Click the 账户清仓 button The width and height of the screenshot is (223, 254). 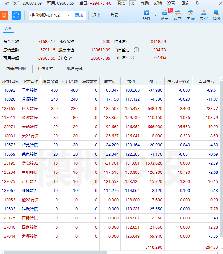pos(75,69)
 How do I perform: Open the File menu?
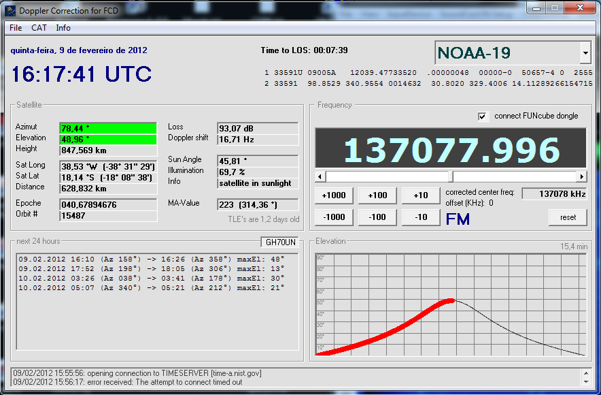click(x=16, y=28)
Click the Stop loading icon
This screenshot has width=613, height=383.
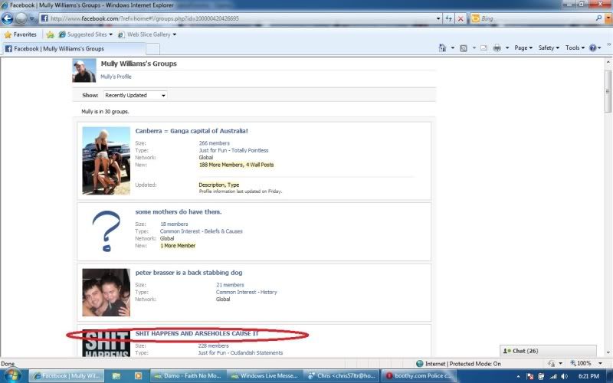pyautogui.click(x=461, y=18)
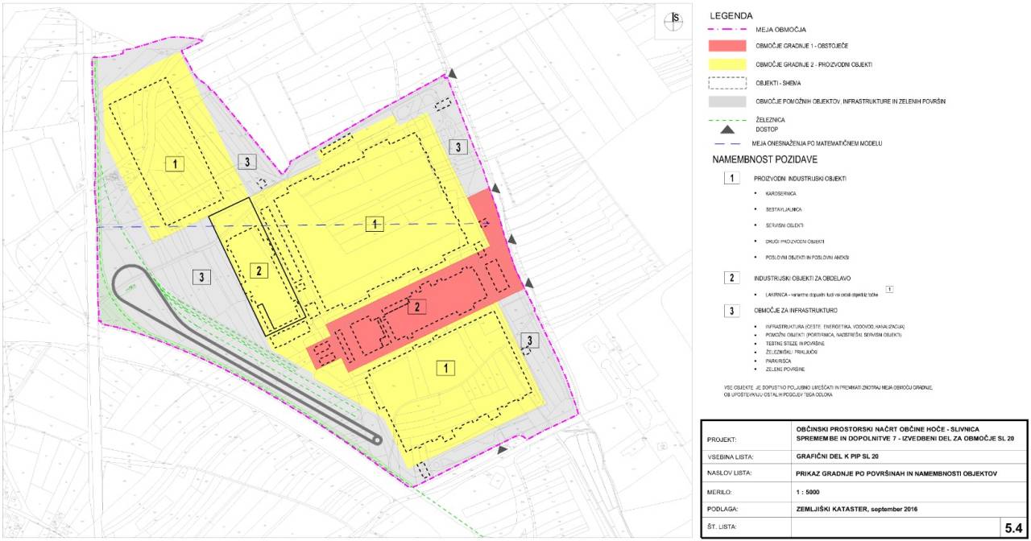Pick the yellow OBMOČJE GRADNJE 2 swatch

pos(729,64)
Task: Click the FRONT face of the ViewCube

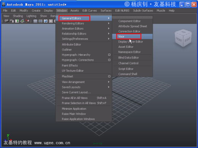Action: click(179, 40)
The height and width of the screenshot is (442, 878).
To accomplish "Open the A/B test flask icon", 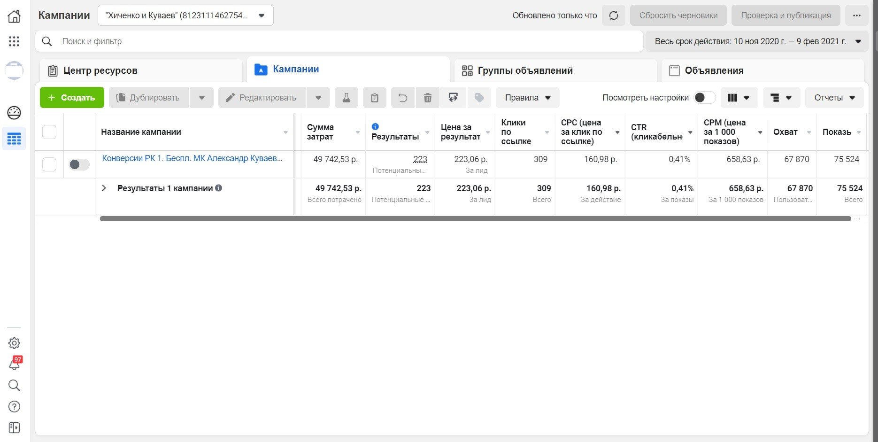I will (x=347, y=98).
☆ ☆ ☆ ☆
WORK TO COMPLETE
Output exactly the lines above, beginning at the one with "Click the Stop loading icon" and stopping after the one with "The height and". Pictures are to be omitted.

OUTPUT FOR THIS TASK
Click the Stop loading icon
This screenshot has width=613, height=383.
pyautogui.click(x=461, y=18)
Pick the yellow OBMOČJE GRADNJE 2 swatch

pos(729,64)
Task: Click the FRONT face of the ViewCube

Action: click(179, 40)
The height and width of the screenshot is (442, 878).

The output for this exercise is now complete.